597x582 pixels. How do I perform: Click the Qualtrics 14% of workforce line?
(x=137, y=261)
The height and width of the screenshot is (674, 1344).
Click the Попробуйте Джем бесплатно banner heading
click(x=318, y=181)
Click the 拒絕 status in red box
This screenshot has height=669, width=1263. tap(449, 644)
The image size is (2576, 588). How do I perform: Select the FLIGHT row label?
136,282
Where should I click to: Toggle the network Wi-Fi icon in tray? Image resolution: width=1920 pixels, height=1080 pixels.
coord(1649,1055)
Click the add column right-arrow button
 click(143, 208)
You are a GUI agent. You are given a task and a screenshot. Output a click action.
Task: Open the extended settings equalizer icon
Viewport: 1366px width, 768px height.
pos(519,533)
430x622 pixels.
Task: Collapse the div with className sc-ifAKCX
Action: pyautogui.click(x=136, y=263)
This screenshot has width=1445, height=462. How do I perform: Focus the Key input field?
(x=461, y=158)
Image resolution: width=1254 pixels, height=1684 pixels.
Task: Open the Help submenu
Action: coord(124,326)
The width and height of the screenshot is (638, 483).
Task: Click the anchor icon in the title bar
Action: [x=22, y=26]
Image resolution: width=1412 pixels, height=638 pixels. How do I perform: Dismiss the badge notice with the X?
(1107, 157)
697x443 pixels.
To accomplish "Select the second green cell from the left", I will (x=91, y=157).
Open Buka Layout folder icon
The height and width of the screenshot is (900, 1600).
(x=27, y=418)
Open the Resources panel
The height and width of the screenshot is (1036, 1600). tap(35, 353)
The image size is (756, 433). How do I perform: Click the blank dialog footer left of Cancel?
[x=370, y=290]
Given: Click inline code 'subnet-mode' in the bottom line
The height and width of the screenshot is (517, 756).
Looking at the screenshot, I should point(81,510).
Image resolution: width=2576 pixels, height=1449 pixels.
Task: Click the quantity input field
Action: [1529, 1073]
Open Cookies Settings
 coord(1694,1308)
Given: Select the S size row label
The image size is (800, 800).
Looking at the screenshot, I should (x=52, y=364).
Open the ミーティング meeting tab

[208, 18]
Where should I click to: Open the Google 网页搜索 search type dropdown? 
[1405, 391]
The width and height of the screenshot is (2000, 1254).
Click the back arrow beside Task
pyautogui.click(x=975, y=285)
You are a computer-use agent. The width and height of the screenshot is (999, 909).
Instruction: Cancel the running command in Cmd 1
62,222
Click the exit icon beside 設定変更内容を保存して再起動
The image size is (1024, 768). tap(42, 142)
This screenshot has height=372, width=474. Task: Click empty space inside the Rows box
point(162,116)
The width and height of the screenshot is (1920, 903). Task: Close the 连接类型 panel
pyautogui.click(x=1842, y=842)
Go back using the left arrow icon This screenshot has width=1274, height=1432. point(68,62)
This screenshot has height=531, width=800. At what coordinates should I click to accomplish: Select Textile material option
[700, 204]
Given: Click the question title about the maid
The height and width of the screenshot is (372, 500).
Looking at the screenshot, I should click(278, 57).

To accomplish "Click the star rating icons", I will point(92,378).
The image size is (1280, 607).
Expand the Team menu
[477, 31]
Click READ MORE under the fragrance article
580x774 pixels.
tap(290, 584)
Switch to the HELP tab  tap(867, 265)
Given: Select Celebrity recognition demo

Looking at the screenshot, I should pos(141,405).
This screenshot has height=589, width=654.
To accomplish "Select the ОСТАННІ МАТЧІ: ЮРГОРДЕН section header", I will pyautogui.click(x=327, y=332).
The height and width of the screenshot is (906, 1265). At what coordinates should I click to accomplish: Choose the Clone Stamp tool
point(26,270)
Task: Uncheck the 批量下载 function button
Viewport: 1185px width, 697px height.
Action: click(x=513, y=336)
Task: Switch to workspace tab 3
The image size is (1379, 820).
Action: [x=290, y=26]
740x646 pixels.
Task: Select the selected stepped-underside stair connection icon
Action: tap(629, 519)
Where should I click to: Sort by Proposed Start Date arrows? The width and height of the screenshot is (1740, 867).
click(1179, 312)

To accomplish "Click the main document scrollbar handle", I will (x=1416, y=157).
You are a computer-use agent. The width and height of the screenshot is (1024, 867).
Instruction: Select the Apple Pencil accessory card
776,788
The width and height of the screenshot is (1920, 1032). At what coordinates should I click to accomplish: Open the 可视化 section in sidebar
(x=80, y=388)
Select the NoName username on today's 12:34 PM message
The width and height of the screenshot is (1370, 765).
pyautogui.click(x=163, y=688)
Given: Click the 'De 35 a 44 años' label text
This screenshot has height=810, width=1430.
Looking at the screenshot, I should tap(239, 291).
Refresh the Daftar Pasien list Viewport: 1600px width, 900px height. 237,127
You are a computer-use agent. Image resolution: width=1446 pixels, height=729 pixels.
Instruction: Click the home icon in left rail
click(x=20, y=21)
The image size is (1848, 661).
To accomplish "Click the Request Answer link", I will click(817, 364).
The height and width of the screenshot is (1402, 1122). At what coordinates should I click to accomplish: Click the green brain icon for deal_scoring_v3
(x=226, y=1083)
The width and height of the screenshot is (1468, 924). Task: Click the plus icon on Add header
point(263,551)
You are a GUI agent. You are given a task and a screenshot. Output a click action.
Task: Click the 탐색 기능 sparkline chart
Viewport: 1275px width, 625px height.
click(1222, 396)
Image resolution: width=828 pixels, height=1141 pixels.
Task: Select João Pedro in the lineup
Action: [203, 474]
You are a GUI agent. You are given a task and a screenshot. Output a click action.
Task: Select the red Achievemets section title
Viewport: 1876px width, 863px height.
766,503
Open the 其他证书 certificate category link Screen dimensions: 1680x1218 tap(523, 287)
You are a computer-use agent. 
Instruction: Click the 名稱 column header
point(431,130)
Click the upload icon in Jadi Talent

• [Problem to solve]:
Update the material above so that every instance of "How do I perform" reads "How can I carry out", with nothing else changed.

• [Output below]:
597x582 pixels. How can I carry out: Click the Qualtrics 14% of workforce line?
(x=137, y=261)
The height and width of the screenshot is (674, 1344).
Click the Попробуйте Джем бесплатно banner heading
click(x=318, y=181)
Click the 拒絕 status in red box
This screenshot has height=669, width=1263. tap(449, 644)
The image size is (2576, 588). How can I carry out: Select the FLIGHT row label?
136,282
Where should I click to: Toggle the network Wi-Fi icon in tray? Image resolution: width=1920 pixels, height=1080 pixels.
coord(1649,1055)
Click the add column right-arrow button
 click(143, 208)
You are a GUI agent. You are given a task and a screenshot. Output a click action.
Task: Open the extended settings equalizer icon
Viewport: 1366px width, 768px height.
pos(519,533)
430x622 pixels.
Task: Collapse the div with className sc-ifAKCX
Action: pyautogui.click(x=136, y=263)
This screenshot has width=1445, height=462. How can I carry out: Focus the Key input field?
(x=461, y=158)
Image resolution: width=1254 pixels, height=1684 pixels.
Task: Open the Help submenu
Action: coord(124,326)
The width and height of the screenshot is (638, 483).
Task: Click the anchor icon in the title bar
Action: [x=22, y=26]
Image resolution: width=1412 pixels, height=638 pixels. How can I carry out: Dismiss the badge notice with the X?
(1107, 157)
697x443 pixels.
To accomplish "Select the second green cell from the left", I will (x=91, y=157).
Open Buka Layout folder icon
The height and width of the screenshot is (900, 1600).
(x=27, y=418)
Open the Resources panel
The height and width of the screenshot is (1036, 1600). tap(35, 353)
The image size is (756, 433). How can I carry out: Click the blank dialog footer left of Cancel?
[x=370, y=290]
Given: Click inline code 'subnet-mode' in the bottom line
The height and width of the screenshot is (517, 756).
Looking at the screenshot, I should point(81,510).
Image resolution: width=2576 pixels, height=1449 pixels.
Task: Click the quantity input field
Action: [1529, 1073]
Open Cookies Settings
 coord(1694,1308)
Given: Select the S size row label
The image size is (800, 800).
Looking at the screenshot, I should (x=52, y=364).
Open the ミーティング meeting tab

[208, 18]
Where should I click to: Open the Google 网页搜索 search type dropdown? 
[1405, 391]
The width and height of the screenshot is (2000, 1254).
Click the back arrow beside Task
pyautogui.click(x=975, y=285)
You are a computer-use agent. The width and height of the screenshot is (999, 909).
Instruction: Cancel the running command in Cmd 1
62,222
Click the exit icon beside 設定変更内容を保存して再起動
The image size is (1024, 768). tap(42, 142)
This screenshot has height=372, width=474. Task: Click empty space inside the Rows box
point(162,116)
The width and height of the screenshot is (1920, 903). Task: Close the 连接类型 panel
pyautogui.click(x=1842, y=842)
Go back using the left arrow icon This screenshot has width=1274, height=1432. point(68,62)
This screenshot has height=531, width=800. At what coordinates should I click to accomplish: Select Textile material option
[700, 204]
Given: Click the question title about the maid
The height and width of the screenshot is (372, 500).
Looking at the screenshot, I should click(278, 57).

To accomplish "Click the star rating icons", I will point(92,378).
The image size is (1280, 607).
Expand the Team menu
[477, 31]
Click READ MORE under the fragrance article
580x774 pixels.
tap(290, 584)
Switch to the HELP tab  tap(867, 265)
Given: Select Celebrity recognition demo

Looking at the screenshot, I should pos(141,405).
This screenshot has height=589, width=654.
To accomplish "Select the ОСТАННІ МАТЧІ: ЮРГОРДЕН section header", I will pyautogui.click(x=327, y=332).
The height and width of the screenshot is (906, 1265). At what coordinates should I click to accomplish: Choose the Clone Stamp tool
point(26,270)
Task: Uncheck the 批量下载 function button
Viewport: 1185px width, 697px height.
Action: click(x=513, y=336)
Task: Switch to workspace tab 3
The image size is (1379, 820).
Action: [x=290, y=26]
740x646 pixels.
Task: Select the selected stepped-underside stair connection icon
Action: tap(629, 519)
Where should I click to: Sort by Proposed Start Date arrows? The width and height of the screenshot is (1740, 867).
click(1179, 312)

To accomplish "Click the main document scrollbar handle", I will (x=1416, y=157).
You are a computer-use agent. The width and height of the screenshot is (1024, 867).
Instruction: Select the Apple Pencil accessory card
776,788
The width and height of the screenshot is (1920, 1032). At what coordinates should I click to accomplish: Open the 可视化 section in sidebar
(x=80, y=388)
Select the NoName username on today's 12:34 PM message
The width and height of the screenshot is (1370, 765).
pyautogui.click(x=163, y=688)
Given: Click the 'De 35 a 44 años' label text
This screenshot has height=810, width=1430.
Looking at the screenshot, I should tap(239, 291).
Refresh the Daftar Pasien list Viewport: 1600px width, 900px height. 237,127
You are a computer-use agent. Image resolution: width=1446 pixels, height=729 pixels.
Instruction: Click the home icon in left rail
click(x=20, y=21)
The image size is (1848, 661).
To accomplish "Click the Request Answer link", I will click(817, 364).
The height and width of the screenshot is (1402, 1122). At what coordinates should I click to accomplish: Click the green brain icon for deal_scoring_v3
(x=226, y=1083)
The width and height of the screenshot is (1468, 924). Task: Click the plus icon on Add header
point(263,551)
You are a GUI agent. You are given a task and a screenshot. Output a click action.
Task: Click the 탐색 기능 sparkline chart
Viewport: 1275px width, 625px height.
click(1222, 396)
Image resolution: width=828 pixels, height=1141 pixels.
Task: Select João Pedro in the lineup
Action: [203, 474]
You are a GUI agent. You are given a task and a screenshot. Output a click action.
Task: Select the red Achievemets section title
Viewport: 1876px width, 863px height.
766,503
Open the 其他证书 certificate category link Screen dimensions: 1680x1218 tap(523, 287)
You are a computer-use agent. 
Instruction: Click the 名稱 column header
point(431,130)
Click the upload icon in Jadi Talent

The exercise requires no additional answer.